*Data supplied:*
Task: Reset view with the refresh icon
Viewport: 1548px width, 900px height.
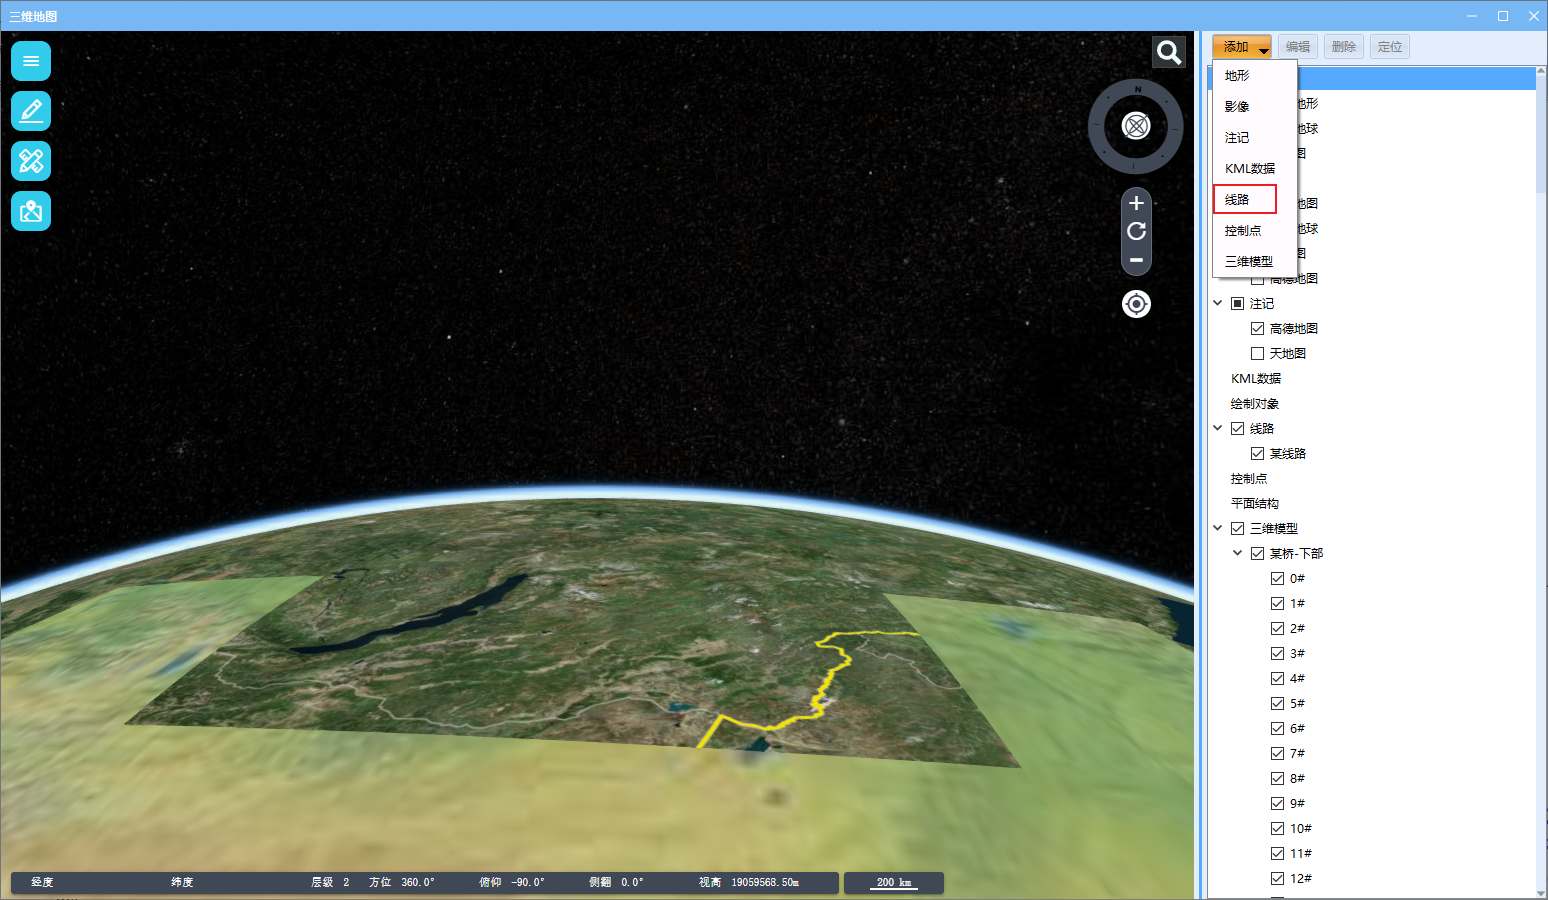Action: click(x=1136, y=231)
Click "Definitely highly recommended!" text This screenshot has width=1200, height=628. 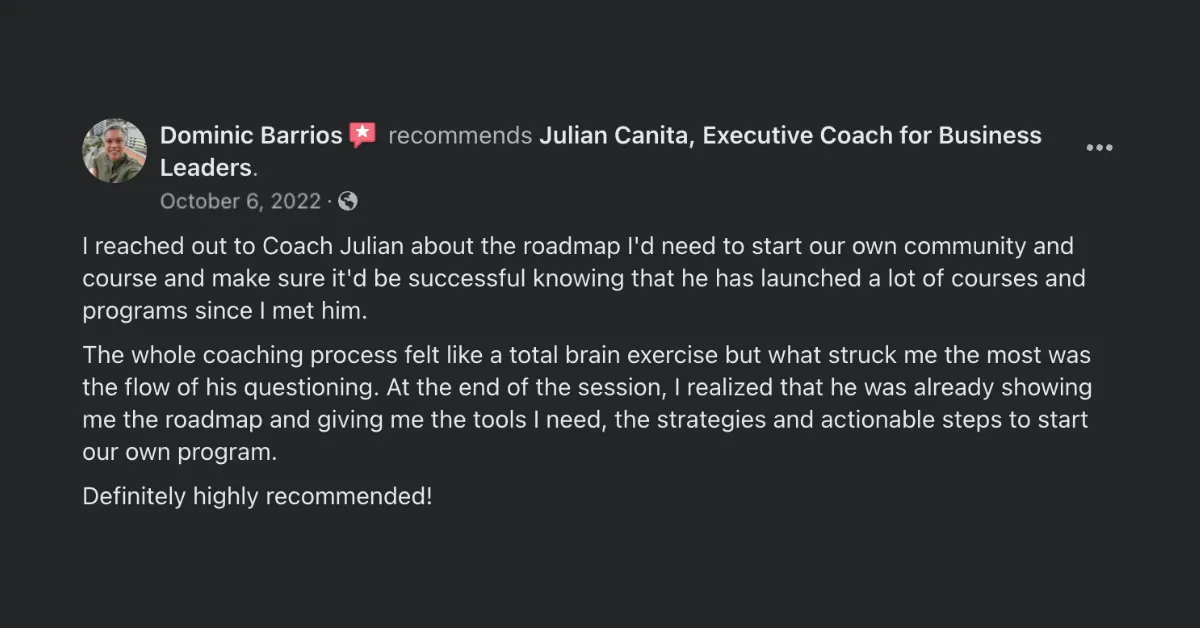(x=257, y=495)
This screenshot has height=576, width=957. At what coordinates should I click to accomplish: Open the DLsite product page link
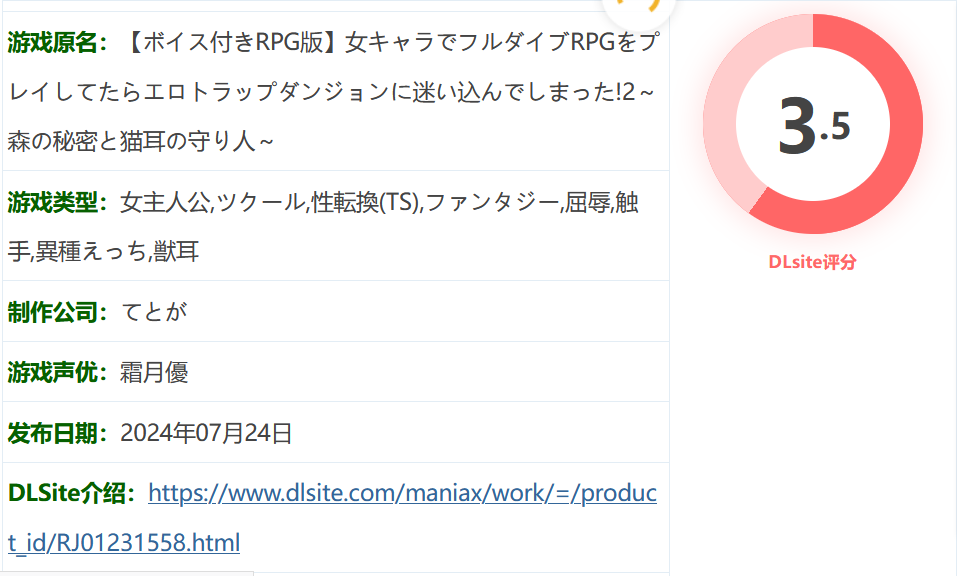pos(402,493)
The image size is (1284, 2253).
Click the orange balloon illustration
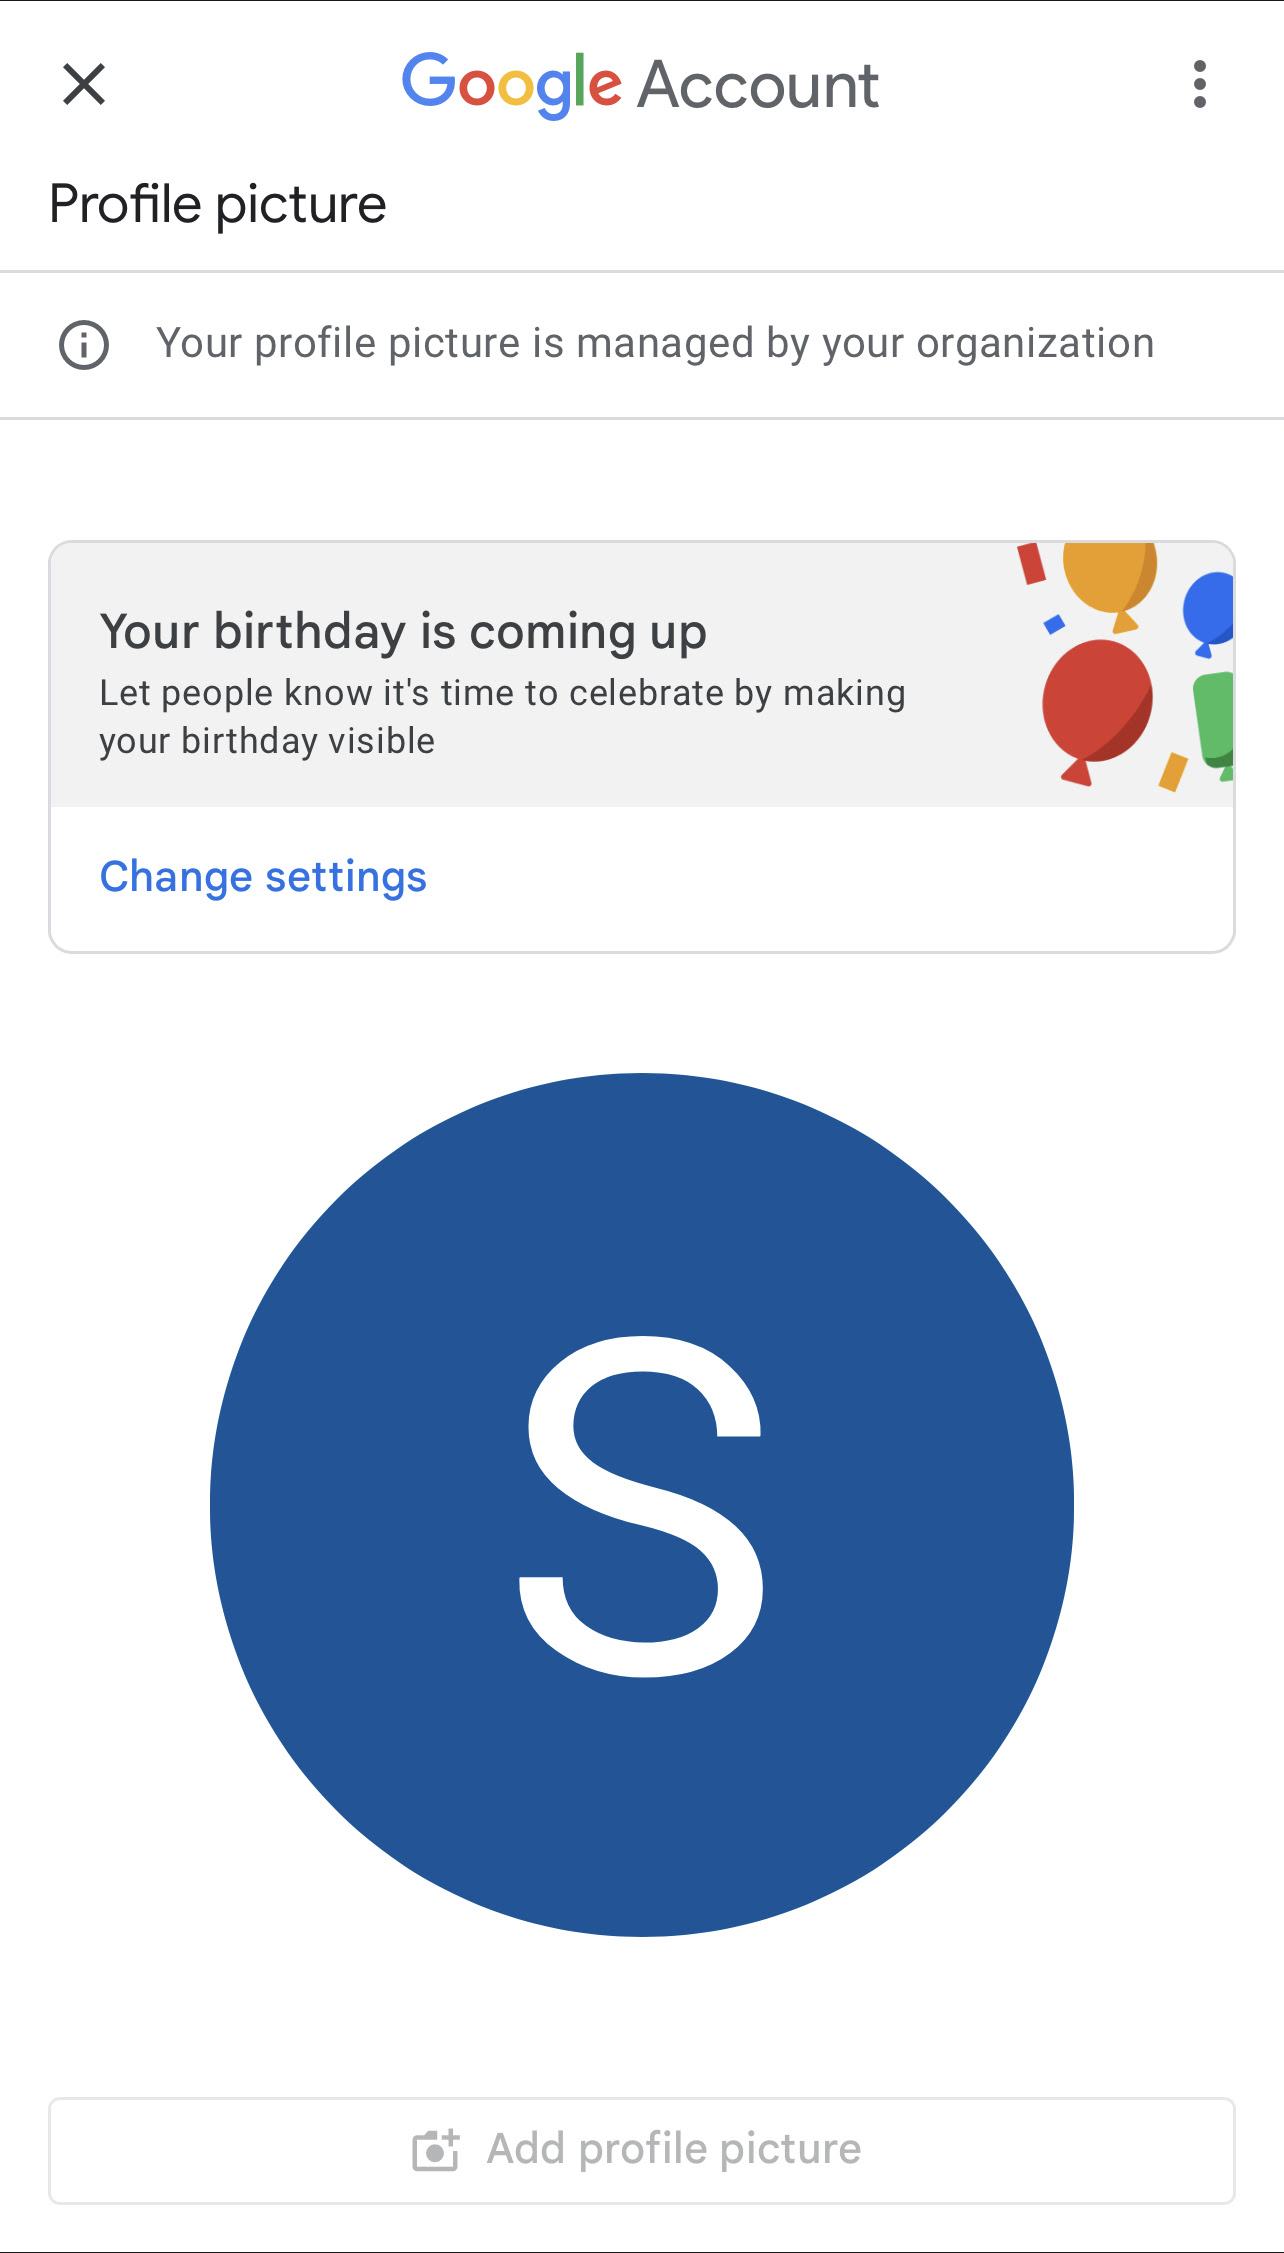click(1110, 586)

*Assignment:* Your answer must be exactly the lines from the one with "This screenshot has height=576, width=957." through the last line of the entries, both included, with no pictures; please add nothing else.

*Your response:*
This screenshot has height=576, width=957. At what coordinates should I click to accomplish: Open the DLsite product page link
pos(402,493)
The image size is (1284, 2253).
Click the orange balloon illustration
click(1110, 586)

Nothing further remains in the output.